Look through the entries below and extract exactly the lines from the one containing "The image size is (723, 1568)." through the one containing "Given: Open the", ends included.

DATA RECORDS
────────

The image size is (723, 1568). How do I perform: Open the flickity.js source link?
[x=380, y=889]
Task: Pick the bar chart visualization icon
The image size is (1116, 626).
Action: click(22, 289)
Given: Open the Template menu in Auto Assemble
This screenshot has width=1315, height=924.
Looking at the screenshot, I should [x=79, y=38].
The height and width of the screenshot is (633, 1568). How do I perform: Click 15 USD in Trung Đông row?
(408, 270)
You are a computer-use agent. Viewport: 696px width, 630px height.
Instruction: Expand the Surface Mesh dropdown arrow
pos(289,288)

────────

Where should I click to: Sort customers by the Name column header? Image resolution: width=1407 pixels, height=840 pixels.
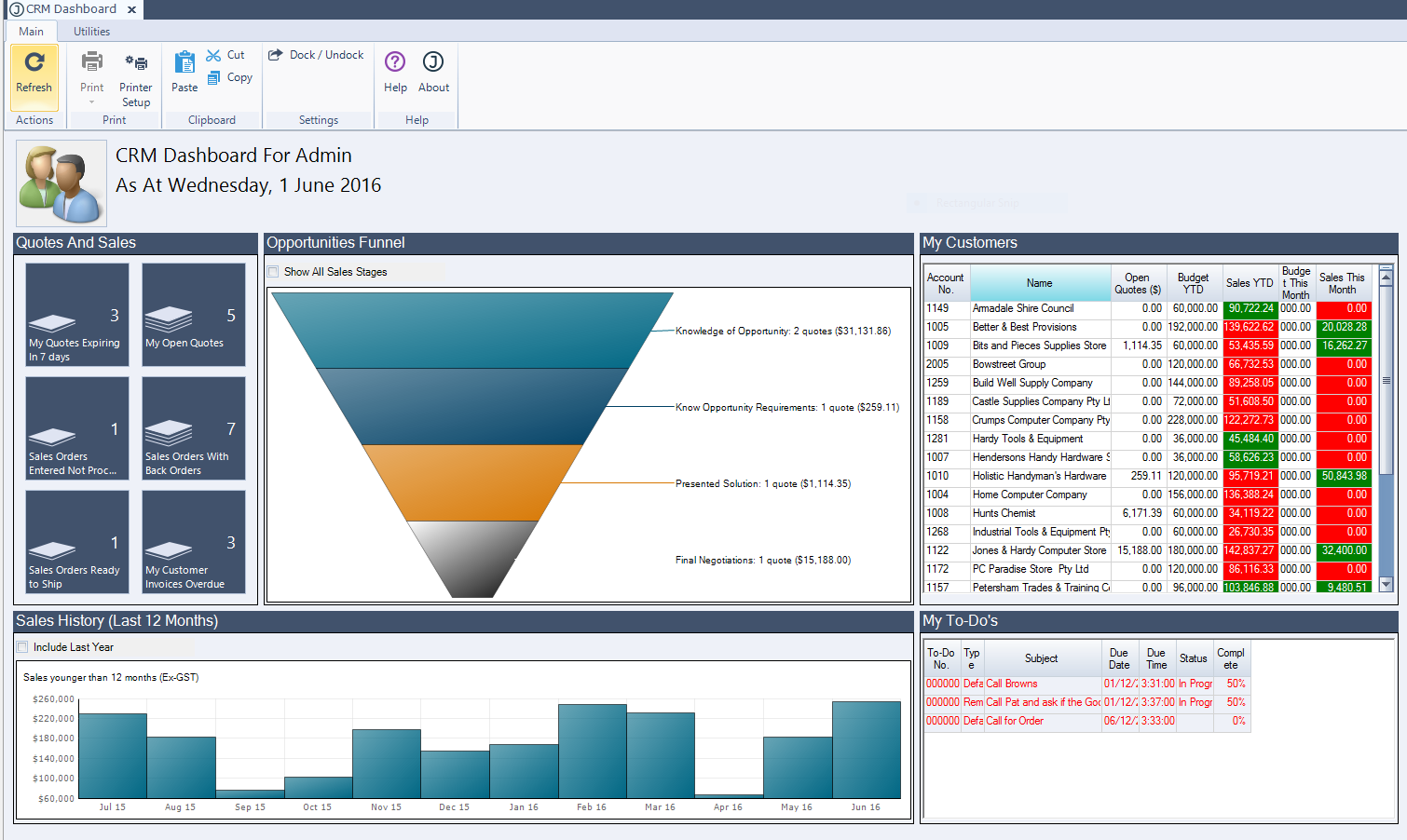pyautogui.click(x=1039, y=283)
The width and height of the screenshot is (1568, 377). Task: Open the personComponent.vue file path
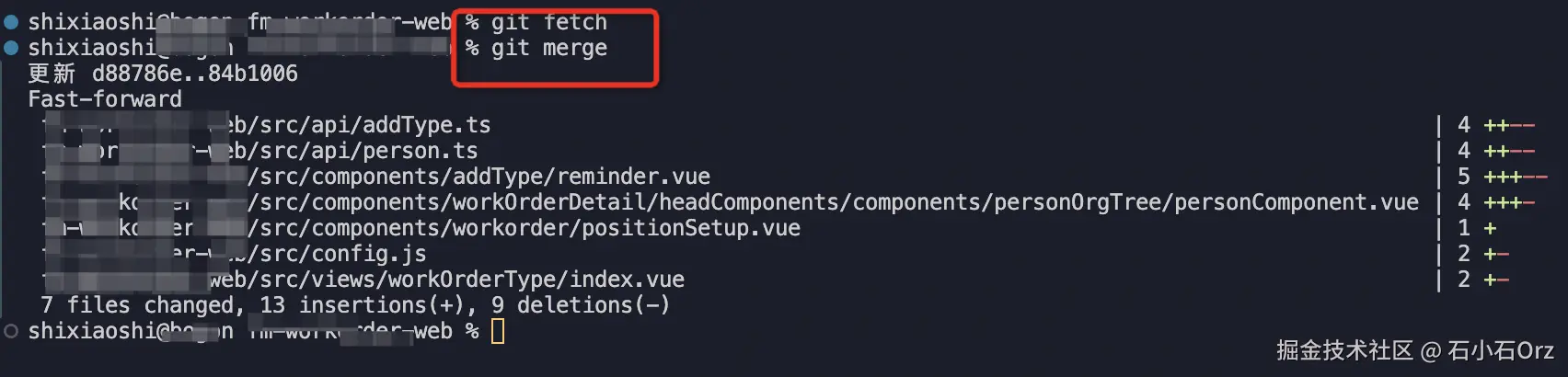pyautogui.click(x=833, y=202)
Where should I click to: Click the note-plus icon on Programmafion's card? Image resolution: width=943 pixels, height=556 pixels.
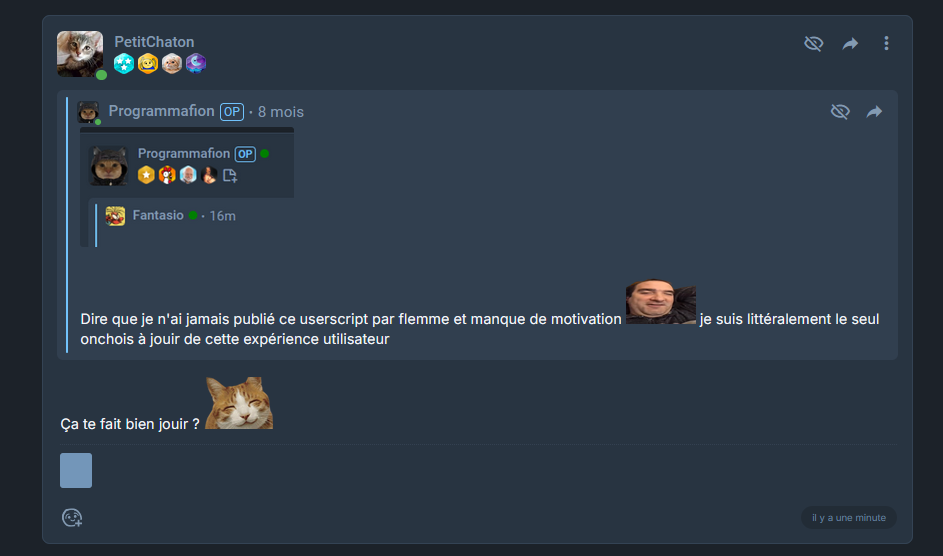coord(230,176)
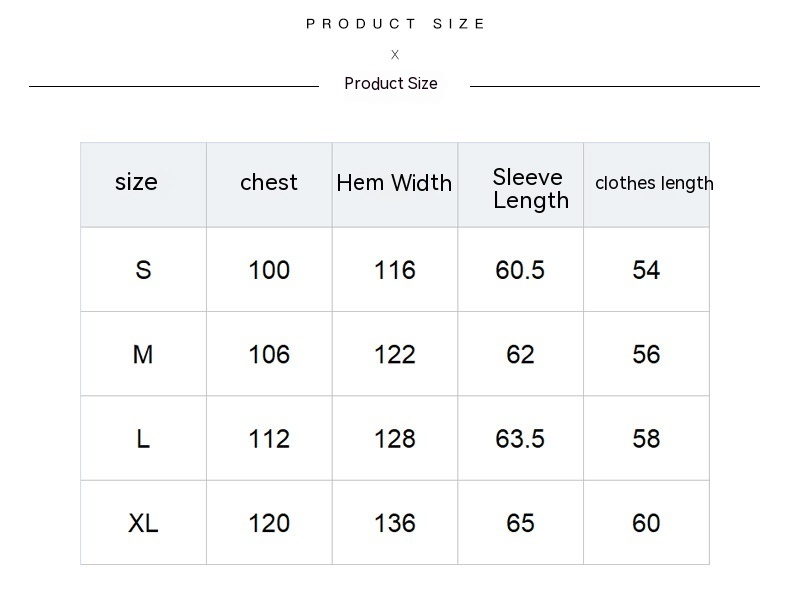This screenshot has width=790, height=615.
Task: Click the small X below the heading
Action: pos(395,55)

────────

SOLUTION
The image size is (723, 1568). How do I perform: Open the flickity.js source link?
[x=380, y=889]
Task: Pick the bar chart visualization icon
The image size is (1116, 626).
Action: click(22, 289)
Given: Open the Template menu in Auto Assemble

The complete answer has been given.